Lebovic campus will be home to organic garden

TORONTO — In addition to the Jewish schools, Jewish community centre and other buildings that were in the original plans for the Lebovic Jewish Community Campus in Vaughan, plans are now in the works to create an organic garden that is expected to serve as an environmental learning centre.

The project came about after members of Torah HaTeva, a Jewish
environmental organization, approached UJA Federation of Greater
Toronto about establishing the garden on the Vaughan site.

“There’s an area that is part of the Don River system,” Shai Spetgang, an environmental consultant who serves as chair of Torah HaTeva’s board of directors, told The CJN. “No one’s allowed to develop there, but everywhere around it will be buildings and homes.”

The garden will be at least 20 by 30 metres in area, as part of at least five acres of conservation land, said Spetgang. He added that, in addition to serving an educational function, the garden will produce fruits and vegetables for the Community Supported Agriculture (CSA) project at the Narayever Congregation and for a similar project to be based in the Thornhill area. CSA projects provide organic produce to their members on a weekly basis.

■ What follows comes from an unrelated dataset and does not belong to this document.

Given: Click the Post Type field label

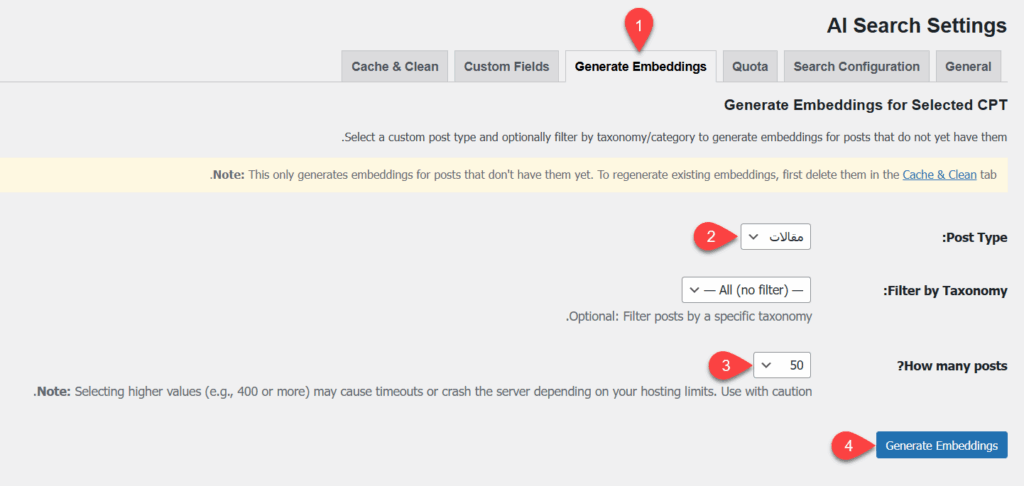Looking at the screenshot, I should coord(974,238).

Risa Alyson Strauss, top right, the organic garden project co-ordinator, said the goal is to break ground and put the garden on site for spring 2008.

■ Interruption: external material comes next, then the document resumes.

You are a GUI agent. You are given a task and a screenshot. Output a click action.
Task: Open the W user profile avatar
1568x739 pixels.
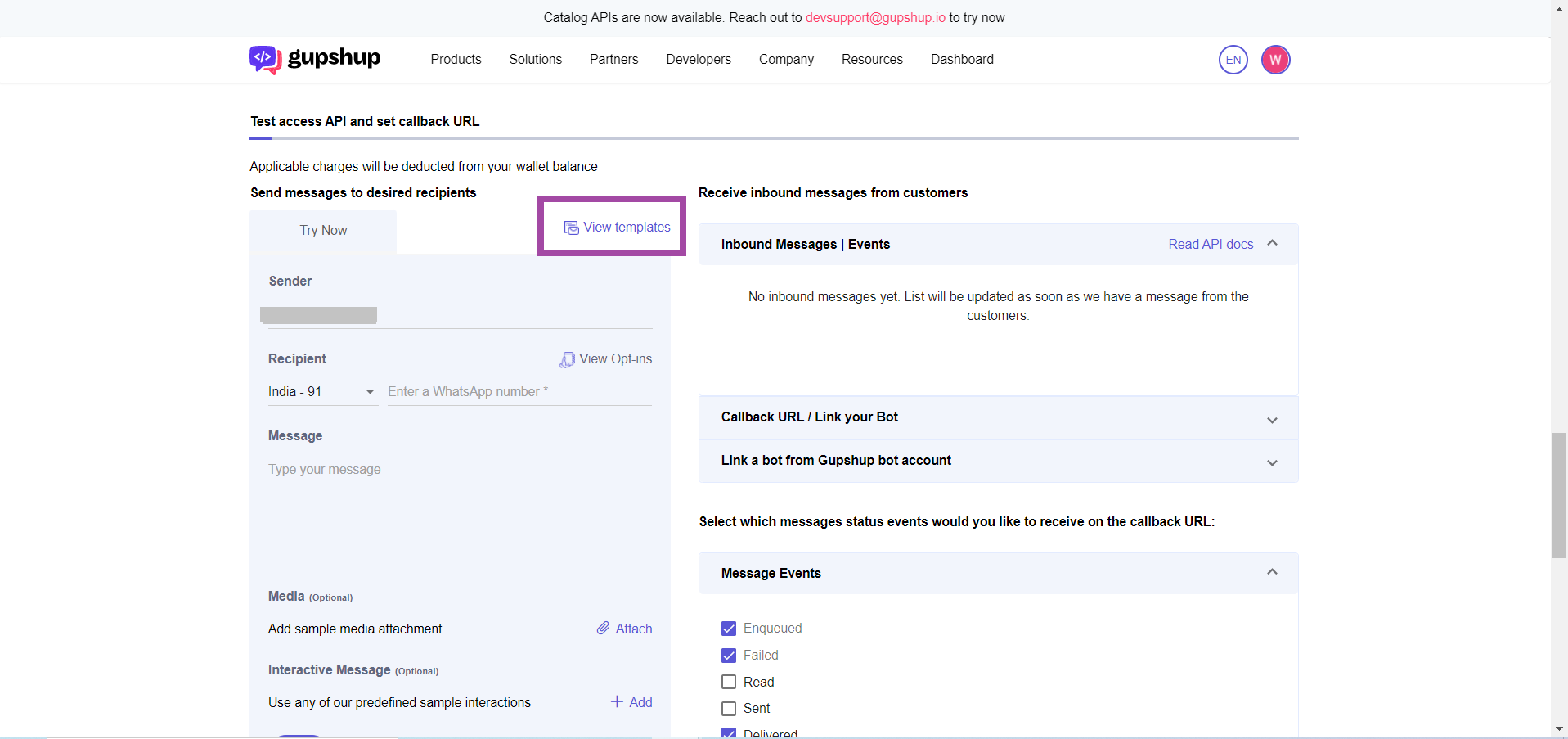1275,60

To begin, she said, volunteers and program participants will “build” the soil, in part by planting low-maintenance crops that will add nutrients and vitamins.

A naturalized area will include plantings of species that already exist on site or that would grow there on their own, like red osier dogwood, a hardy shrub that thrives in wet conditions.

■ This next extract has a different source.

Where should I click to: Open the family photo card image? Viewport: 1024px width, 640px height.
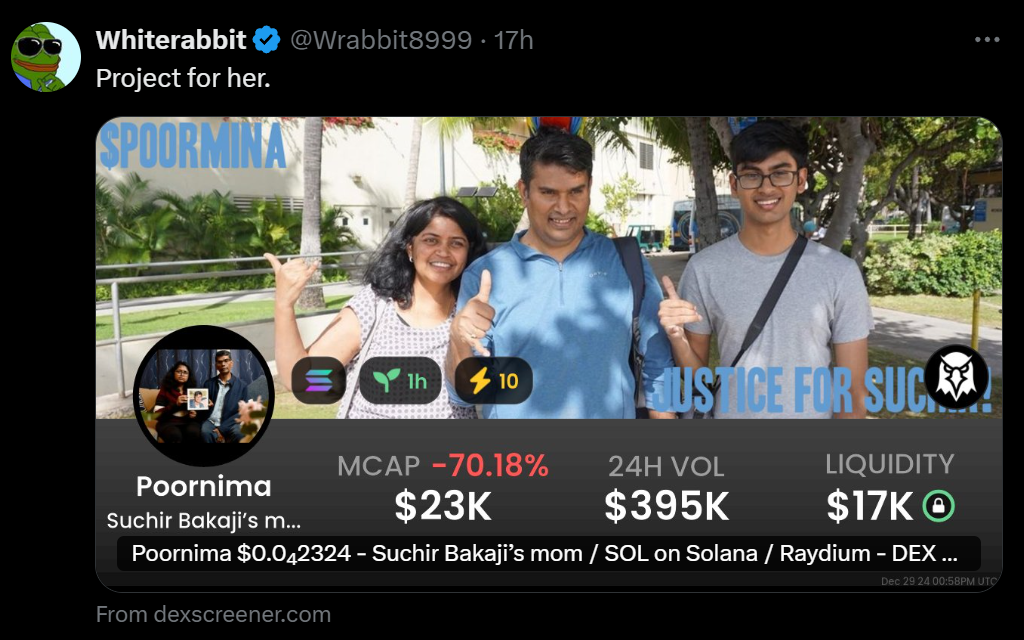[x=549, y=268]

Recently, Torat HaTeva received two grants to make the garden a reality, one from Evergreen in partnership with Wal-Mart Canada for $4,500, and the other for $5,000 from Shell Canada’s Shell Environmental Fund.

Organizers are still fundraising and writing grant proposals, said Strauss.

The combined funding they have received so far will pay for “getting a basic garden in the ground” and creating raised garden beds, as well as a composting demonstration site and a couple of rainbarrels to collect rainwater, she said.

Additional funding would enable them to build a small greenhouse and hire an educator, said Strauss.

Income from selling the garden’s produce and from fees paid by user groups would go toward running the garden on an annual basis, she added.

Strauss, who works for the City of Toronto as the program specialist for children’s garden programs, said she believes that “Judaism is so rich in ecological and agricultural wisdom, and that an organic garden will give children and community members a chance to access these teachings through experiential programs and projects.”

In addition, said Spetgang, it will “help connect the disconnect when we go to the supermarket. There’s a great gap. We don’t really know where our food comes from.”

Bryan Keshen, executive director of the Schwartz/Reisman Centre – the Jewish community centre that will be built on the Lebovic campus – said that having access to a resource like the organic garden is “a wonderful opportunity.”

“There’s a general desire to see both environmental education and environmentally sensitive design going into everything we do,” he said.